# Codesys Array of Word -> Beliebiges Struct



## MSB (25 Dezember 2007)

Hardware: Wago 750-841 + 750-650

Ich test gerade die HMI-Kommunikation zwischen dem Controller und einem Bediengerät.
Die Kommunikation ansich funktioniert schon ohne Probleme.

Ich verwende zur Kommunikation die Wago-Library TerminalSlave_04, mit den Baustein "TERMINAL_MODBUSSLAVE_RTU".
Als Datenfeld hat dieser ein Array of WORD, mit variabler Länge (VAR_GLOBAL Constant).

Wie kann man nun am geschicktesten dieses Array irgendwelchen Globalen Variablen, oder einem Datentyp zuweisen,
unter beibehaltung der Lese/Schreib Funktionalität des Arrays?

Der AT Befehl funktioniert ja scheinbar nur für "echte" Adressen.

Mfg
Manuel


----------



## zotos (25 Dezember 2007)

Der Baustein ist mit zwar nicht bekannt aber laut der Doku von WAGO ist die Variable (VAR_IN_OUT) aDATA vom Typ typSLAVE_DATEN was einem WORD-ARRAY entspricht.
 
Also wenn Du jetzt eine globale Variable vom Typ typSLAVE_DATEN anlegst und in Deinem Programm beschreibst werden die Daten an den FB TERMINAL_MODBUSSLAVE_RTU übergeben, der wiederum ändert die Variable ab und Du kannst die Variable auswerten.

usw.


----------



## MSB (25 Dezember 2007)

Insoweit sind wir uns ja einig.

Ich habe nun letzten Endes ein Array,
also ARRAY [0..255] OF WORD.

Also eine Globale Variable:
Datenfeld: typSlave_Daten; an der entsprechenden Stelle an den FB geschrieben ...

Wie mache ich nun sinngemäß sowas:
Sollwert AT Datenfeld[0]: REAL;

Mfg
Manuel


----------



## zotos (25 Dezember 2007)

MSB schrieb:


> ...
> Wie mache ich nun sinngemäß sowas:
> Sollwert AT Datenfeld[0]: REAL;
> ...



Also Du willst das "aufdröseln"?

Angenommen Du hast ein Array mit 256 Word Werten.

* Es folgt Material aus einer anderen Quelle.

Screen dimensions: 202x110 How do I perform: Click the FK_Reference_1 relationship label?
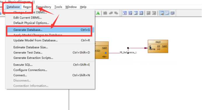tap(128, 53)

Und Du weist ganz genau welches einzelne Byte welche Funktion hat, kannst Du doch ein eigenen Datentyp anlegen der in Summe UND in der Reihenfolge dem Übereinstimmt (*WICHTIG*: eine einfache BOOL Variable ist ein BYTE lang!). 

Ich interpretiere das in das REAL da oben mal rein, dass Du das weist.

So das mit dem AT geht ja nur auch echte Adressen. Aber man kann mit Pointern arbeiten und das ganze Kopieren.



```
VAR
  myDATA    : myType;                      (* Programminterne Daten *)
  ExtDATA   : typSLAVE_DATEN;              (* Externe Daten von dem IN_OUT vom FB *)
  pExtDATA  : POINTER TO myType;
  pMyDATA   : POINTER TO typSLAVE_DATEN;
END_VAR


(* Pointer ermitteln *)
pExtDATA := ADR(ExtDATA);
pMyDATA  := ADR(myDATA);

(* Daten Manipulieren im Programm *)
myDATA.Erstes[0] := 123;

(* vor dem FB aufruf Programminterne Daten an den FB übergeben *)
extDATA   := pMyDATA^;

(* FB Aufruf hier Symbolisch verändern von Daten *)
ExtDATA.typSLAVE_DATEN[128] := 321;

(* nach dem FB Aufruf die externen Daten auf die interne variable kopieren *)
myDATA   := pExtDATA^;
```
Wenn jemand eine bessere Idee hat bin ich gerne bereit zu lernen.


----------



## MSB (25 Dezember 2007)

Also ich habe jetzt auch noch eine Variante entdeckt, auch wenn ich mir über die Auswirkung nicht 100% im klaren bin.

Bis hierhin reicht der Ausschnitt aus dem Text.